No dia 05 de Abril de 2011 as 13h00 eu tinha uma consulta de rotina, já agendada com certa antecedência, porém dessa vez com um médico que eu nunca havia me consultado.
No dia 04 de Abril de 2011 à noite, meu chão sumiu e fiquei tão nervosa que minha pressão começou a subir... Quando minha pressão chegou a 18 por 9 tomei 1 comprimido de diazepam, meia hora depois minha pressão chegava a 18 por 11 e minha visão já estava turva, tomei outra comprimido e deitei enquanto o sentia o quarto girar e o teto subir e descer.
Eu não dormi naquela noite apesar de ter tomado 2 comprimidos de 10 mg cada... Quantidade suficiente para sedar um adulto e faze-lo dormir por horas.
E no dia seguinte, dia 05 de Abril de 2011 eu tinha médico...
Chorei quando estacionava o carro, no elevador, na sala de espera, na sala do médico, na maca, na sala de exames, no banheiro, na sala do médico novamente e no resto daquele dia e por vários outros.
Mas na sala do médico eu escutei uma coisa que foi um estalo, o médico disse assim: " - Você tem consciência que você esteve e está bem perto de ter um AVC?! Você precisa se controlar!"
A palavra AVC foi um estalo... 2 anos antes e por motivos parecidos eu tive um pequeno "desarranjo neurológico", mas ninguém falou em AVC... Naquela época eu tomei os remédios necessários, fiz a dieta recomendada, me exercitei e tudo ficou bem, mas ninguém me falou que se acontecesse novamente eu poderia ter um AVC, ter sequelas e todo aquele drama que o AVC acarreta...
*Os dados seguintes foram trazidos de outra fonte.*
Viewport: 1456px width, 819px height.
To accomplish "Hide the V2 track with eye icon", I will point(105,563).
Minha avó teve 8 AVC´s e eu vi o sofrimento dela, o sofrimento da minha mãe cuidando dela...
Morrer de amor é bom em filme, livro, novela e tudo o mais que for fictício... Na vida real, não!
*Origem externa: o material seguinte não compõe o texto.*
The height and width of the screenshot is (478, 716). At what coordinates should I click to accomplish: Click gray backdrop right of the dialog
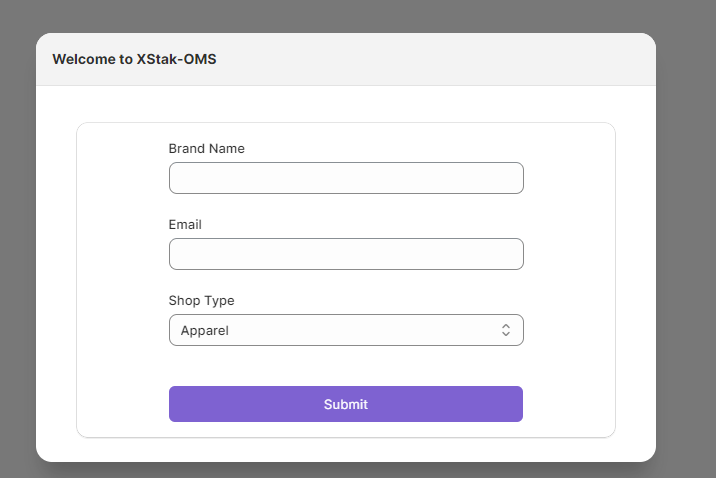point(686,250)

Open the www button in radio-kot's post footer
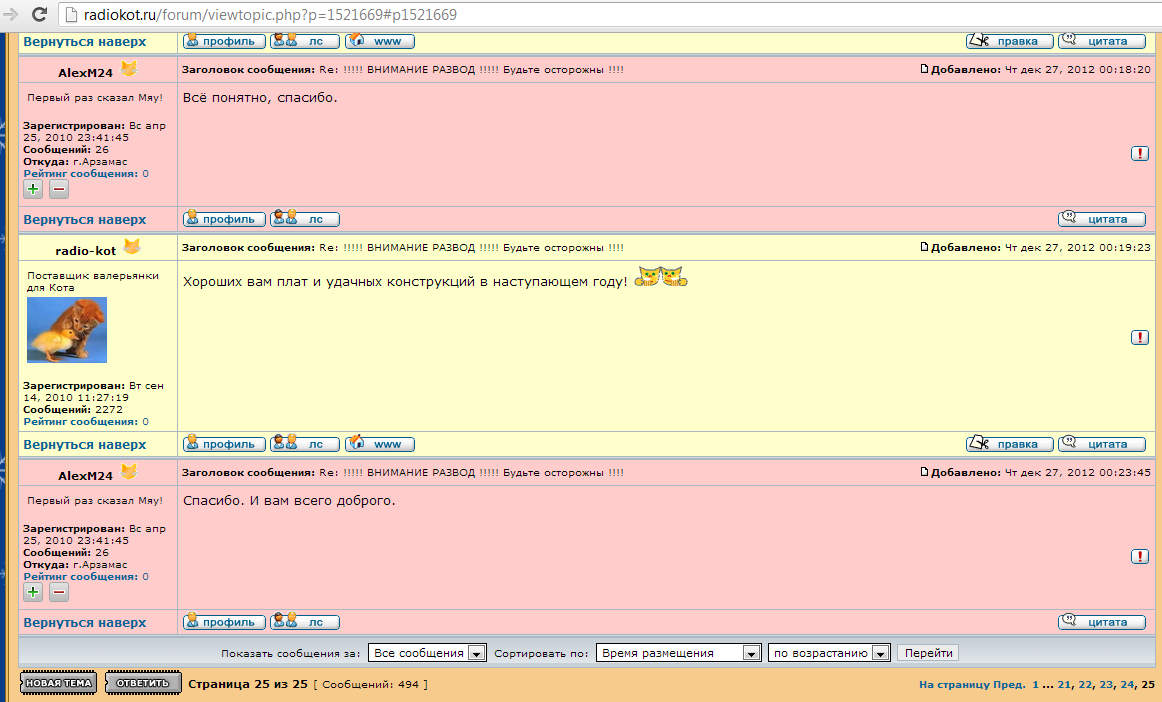click(380, 444)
Alias, falou em morrer... Eu não brinco não! Até hoje eu evito em apertar um botão do ar condicionado do carro, porque o consultor técnico me disse que aquilo faz faltar oxigênio no ambiente e os passageiros podem vir a perder a consciência (e consequentemente morrer) depois de muito tempo ligado... Independente desse "muito tempo", eu não gosto daquele botão e o evito!
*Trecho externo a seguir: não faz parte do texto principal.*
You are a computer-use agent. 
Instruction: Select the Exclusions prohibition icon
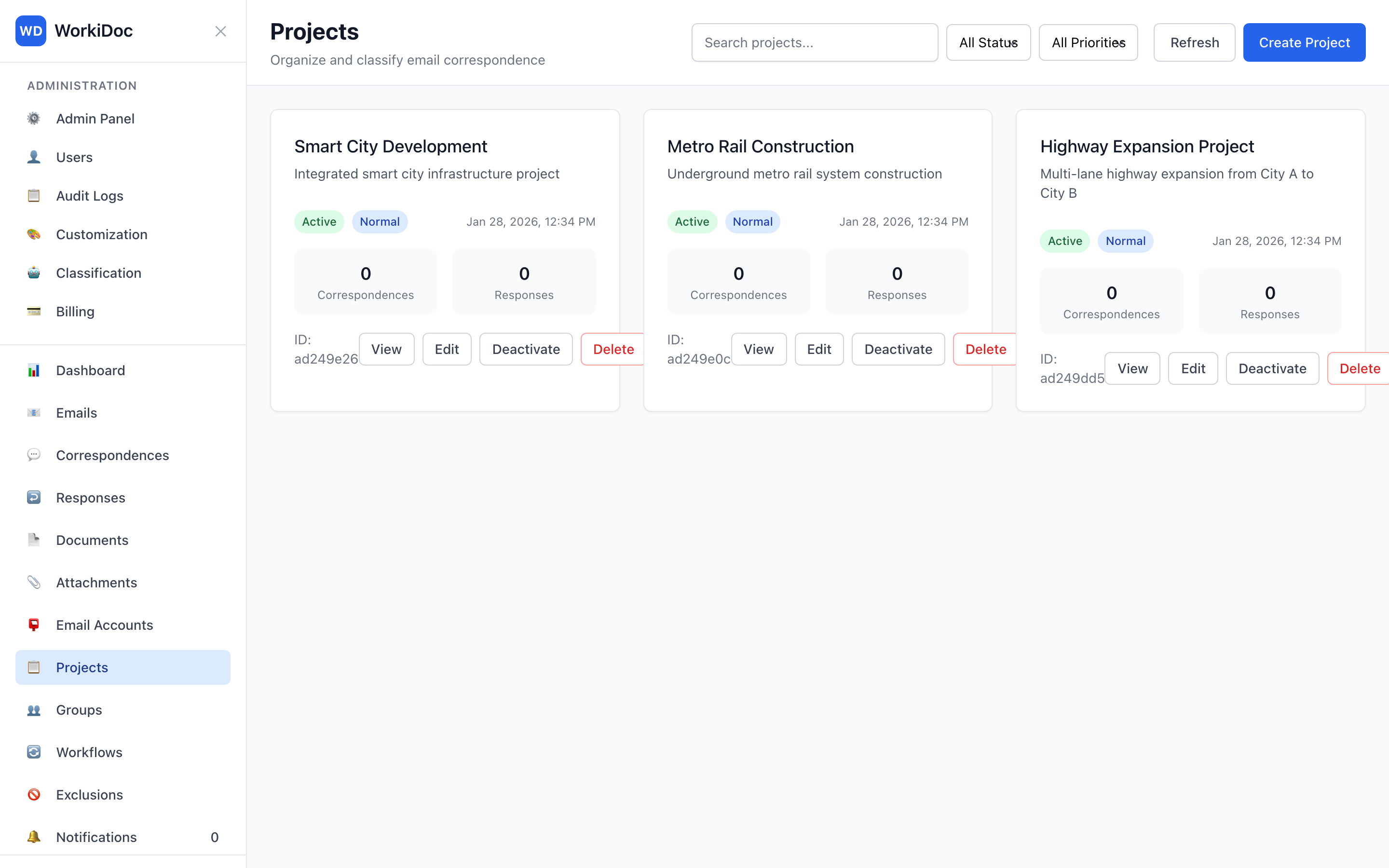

Passou-se pouco mais de 1 ano desde aquela consulta e a palavra "AVC" surtiu efeito na minha vida... Tomei alguns vários remédios por um tempo, comecei a correr para parar com os remédios e me afastei totalmente da causa do meu quase AVC.
Ontem, dia 03 de Maio de 2012 eu tinha consulta de rotina para levar meus atuais exames e dessa vez eu não abri nenhum exame no carro antes de entrar no consultório.
Dr. Fernando me recebe com um abraço, pergunta como vão as coisas, se lembra daquela primeira consulta regada a muitas lágrimas, da última consulta logo após o carnaval desse ano, pergunta das corridas, pergunta da gastrite, pergunta dos amores, fala do cabelo raspado, da saia comprida, pergunta o que eu acho da homem usar cachecol, pergunta sobre o blog, pergunta se fui na feira de tatuagens no final de semana e por último fala sobre o anel que estou usando no dedo mindinho... Ele é muito perguntador e conversa que é uma beleza!
E durante a conversa ele vai abrindo exame por exame, anotando tudo no computador, comparando com os resultados dos últimos exames e meu coração vai ficando pequeno, pequeno, pequeno, quando por fim ele diz: " - Seus exames são de causar inveja do mais jovem ao mais velho! Quem diria, heim?! "
Abro um sorrisão e meus olhos ficão um tantinho mais brilhantes... Ele percebe... " - Seus exames são uma conquista! Se quiser chorar, pode chorar... Você não vai morrer tão cedo, pelo menos não de AVC... "
Nunca a frase "Eu balanço, mas não caio." fez tanto sentido para mim... Eu não vou morrer tão cedo, graças a Deus!